### REQUEST A
Summarize the excerpt on marketing terms in two sentences.
### REQUEST B
Using the excerpt on marketing terms, decide whether each statement agrees with it: (i) The term "crowdsourcing" was coined in 2005. (ii) Social CRM is also called Social Media Monitoring. (iii) Big data means data sets small enough to process with typical processing techniques. Answer yes or no for each, quoting the deciding words.
### REQUEST C
Restate the part of the excerpt on marketing terms that opens with the words containing "14. Big Data" and closes with "than done though.", swapping "buzzwords" for "catchphrases".

### EXCERPTED PASSAGE
========

Even though the term “crowdsourcing” was coined in 2005, 10 years later it’s still a vital concept for “digital” CMOs to know. The popularization of crowdfunding sites like Kickstarter has only added fuel to the fire of crowdsourcing popularity.

Crowdsourcing has endless applications, to everything from funding a potato salad to searching for missing planes. Leveraging this tactic can be highly useful, even groundbreaking, for your firm.

14. Big Data

Big data is simply the term for sets of data that have become so large, they are difficult to process using typical processing techniques. In other words, data that causes “analysis paralysis.” The most common buzzwords you’ll hear in the same breath as “big data” are “velocity, variety, and volume.”

The “digital” CMO will understand the prevalence of big data, and the importance in analyzing the right data the right way. Easier said than done though.

15. Social CRM

Social CRM, also called Social Media Monitoring, is the term used to describe a brand’s engagement with their customers via social media platforms. Paul Greenberg sums it up quite eloquently in his definition: “It’s the company’s response to the customer’s ownership of the conversation.”

========

### SOURCE MATERIAL
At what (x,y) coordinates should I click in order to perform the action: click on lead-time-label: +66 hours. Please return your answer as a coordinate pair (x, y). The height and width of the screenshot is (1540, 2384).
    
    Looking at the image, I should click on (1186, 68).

========

### EXERCISE SOLUTION A
Crowdsourcing, a term coined in 2005, is still a vital concept for "digital" CMOs, with applications ranging from funding a potato salad to searching for missing planes. Big data refers to data sets so large that they are difficult to process with typical techniques, and social CRM describes a brand's engagement with its customers through social media platforms.

### EXERCISE SOLUTION B
(i) Yes: "the term “crowdsourcing” was coined in 2005"
(ii) Yes: "Social CRM, also called Social Media Monitoring"
(iii) No: "sets of data that have become so large, they are difficult to process using typical processing techniques"

### EXERCISE SOLUTION C
14. Big Data

Big data is simply the term for sets of data that have become so large, they are difficult to process using typical processing techniques. In other words, data that causes “analysis paralysis.” The most common catchphrases you’ll hear in the same breath as “big data” are “velocity, variety, and volume.”

The “digital” CMO will understand the prevalence of big data, and the importance in analyzing the right data the right way. Easier said than done though.